* _Actions to take_:
A: In the donor harvest Q&A below, what does the questioner say doctors try to do when cutting out strips in order to reduce tension?
B: Write a continuation of the donor harvest Q&A below, starting after its last sentence.

* _Provided passage_:
──────────

Here’s our latest Q&A with Dr. Arocha regarding donor harvest. If you have a question for Doctor Arocha you would like answered on our blog, please email us with your question.
Q. Hi, Doc. I’ve been researching hair-transplantation, and I have a question concerning F.U.T. (strip-harvesting): I understand, in this method, a strip is excised from the back of the scalp, the wound then closed. I wonder, then, is not the overall surface of the scalp reduced in this procedure? After two or three procedures, especially, (or even after one large session) — when, totally, a reasonably wide portion of the scalp has been removed, will not a patient’s hairline, in accordance, also be shifted?
That is, the front hairline would move back by the amount of scalp excised, or, more likely, the “rear hairline” (which ends at the back of the neck) must certainly be “moved upward.” At least, this is how I imagine it would be. Is my logic flawed? I’ve been trying to understand this in researching the procedure, but the point still evades me.
I understand a physician will take into consideration laxity of the scalp, so what I’m talking about might not be immediately noticed — I also hear doctors will try to cut out strips that are longer rather than wider, to reduce tension — but, ultimately (again, especially when a large number of grafts must be harvested), will not the hairlines (front and certainly rear) be affected?
If not, why not?

──────────

* _Given information_:
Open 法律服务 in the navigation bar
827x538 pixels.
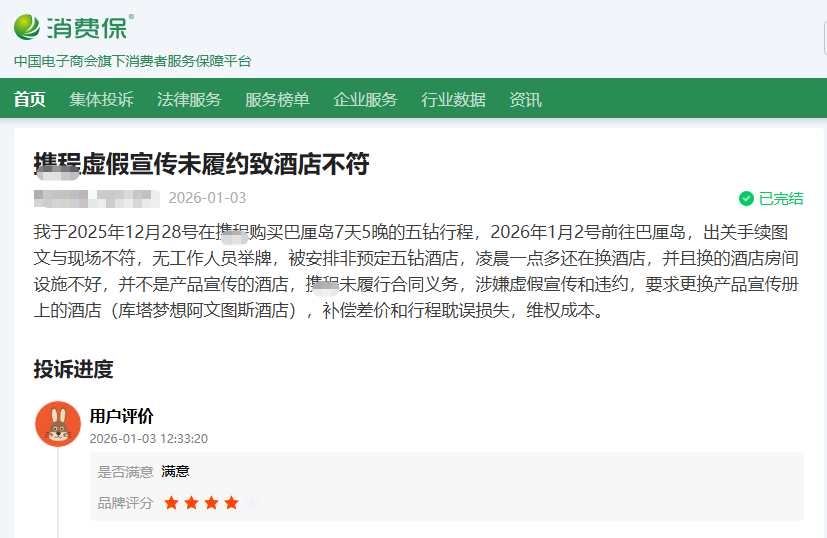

──────────

* _Written responses_:
A: They cut out strips that are longer rather than wider.

B:
A. Initially, there is a temporary shortening of the donor zone. Note the change in the width of the posterior fringe, the after photo is taken immediately post-harvest after a 2 cm wide strip was removed.
The effect is short-lived as the tissue stretching back to it’s original dimensions, this is the aptly named stretch back.
Q. If so, is this effect permanent? The piece of scalp taken out can’t “regenerate,” can it (and, if it could, would it regenerate hair follicles, too)?
A. No,the removed follicles will grow in the transplanted location, but they will not regenerate.
Q. Can hair that’s already been transplanted to a new location be removed and successfully retransplanted in another area (e.g., back to front, then, later, if need be, north of that region)?
A. Yes, absolutely. I have transplanted chest hair to scalp, where it grew happily for months. Then later these transplanted chest hairs were removed and could have been transplanted anywhere on this patient.